(WHAT YOU NEED TO DO) Check every line below for the string "agent", and copy the lines that contain it.

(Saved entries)
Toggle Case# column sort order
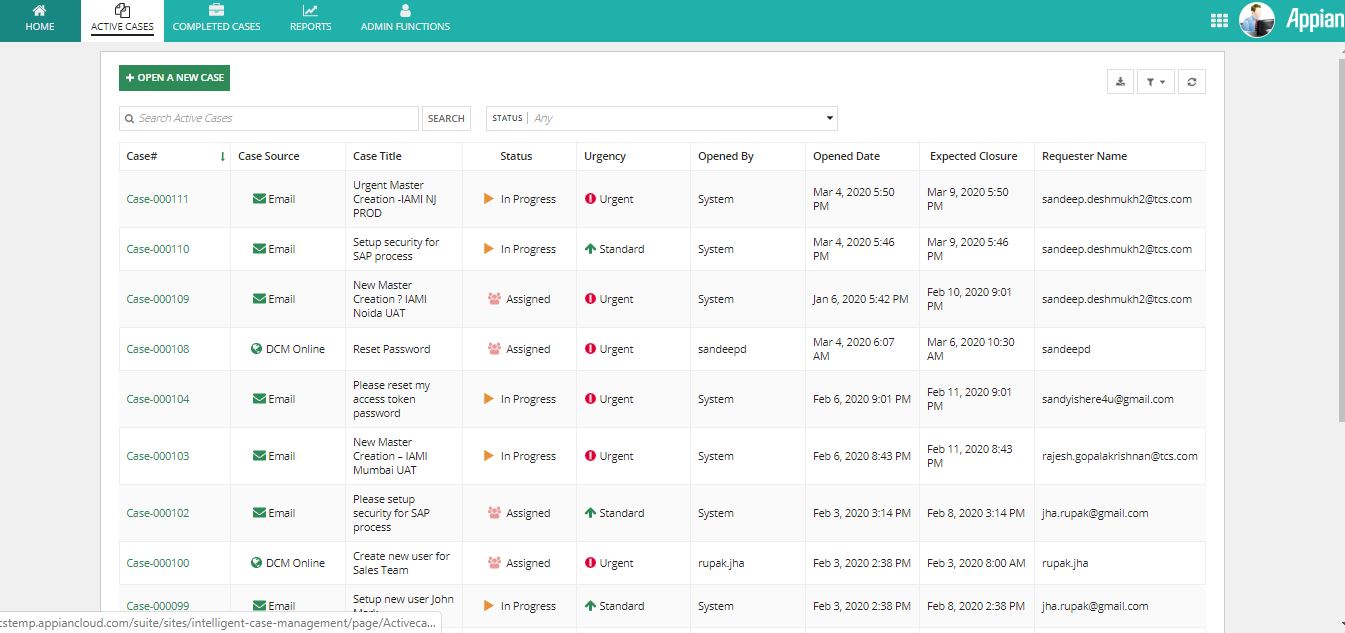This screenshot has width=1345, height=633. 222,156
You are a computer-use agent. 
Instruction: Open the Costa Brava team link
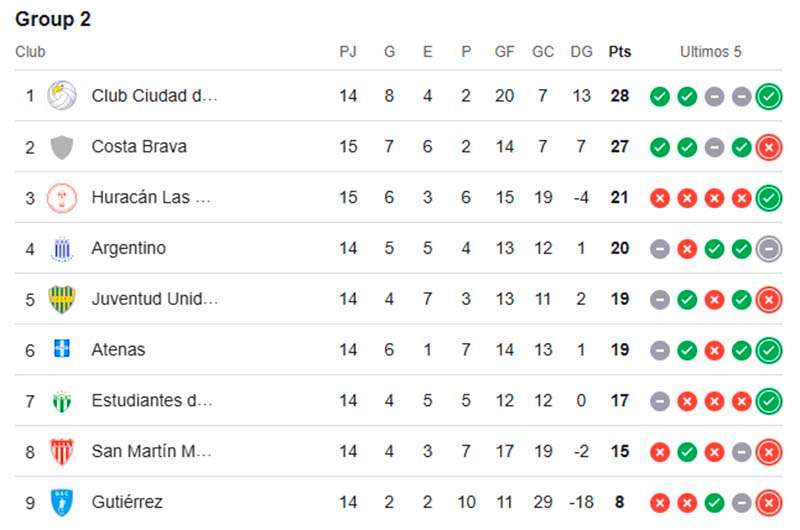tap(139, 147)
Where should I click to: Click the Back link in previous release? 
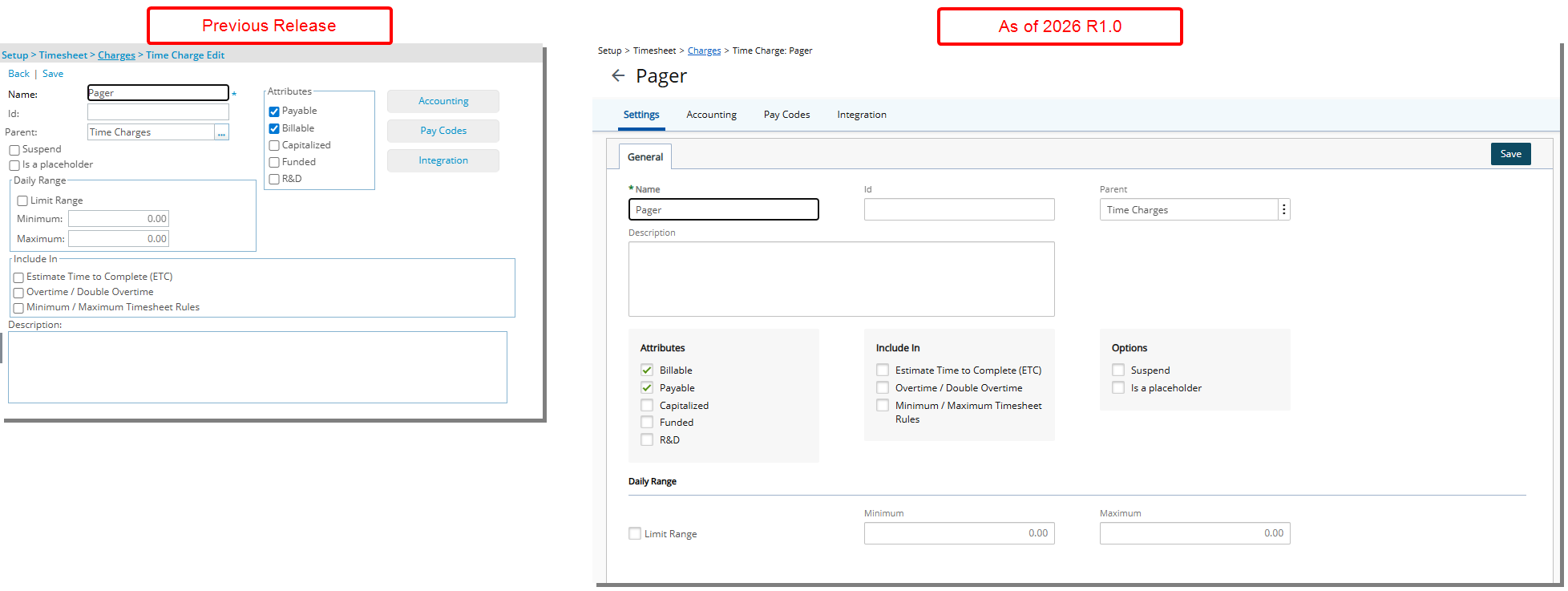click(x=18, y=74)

--

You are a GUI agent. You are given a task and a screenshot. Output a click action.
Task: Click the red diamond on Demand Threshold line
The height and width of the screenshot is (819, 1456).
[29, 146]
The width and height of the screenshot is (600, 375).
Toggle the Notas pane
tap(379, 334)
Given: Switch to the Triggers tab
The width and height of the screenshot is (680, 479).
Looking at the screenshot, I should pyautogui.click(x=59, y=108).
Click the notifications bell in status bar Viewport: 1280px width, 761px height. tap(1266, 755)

(ANSWER BELOW)
You are a computer-use agent. 
You are a GUI agent. You are given a task and a screenshot. Output a click action.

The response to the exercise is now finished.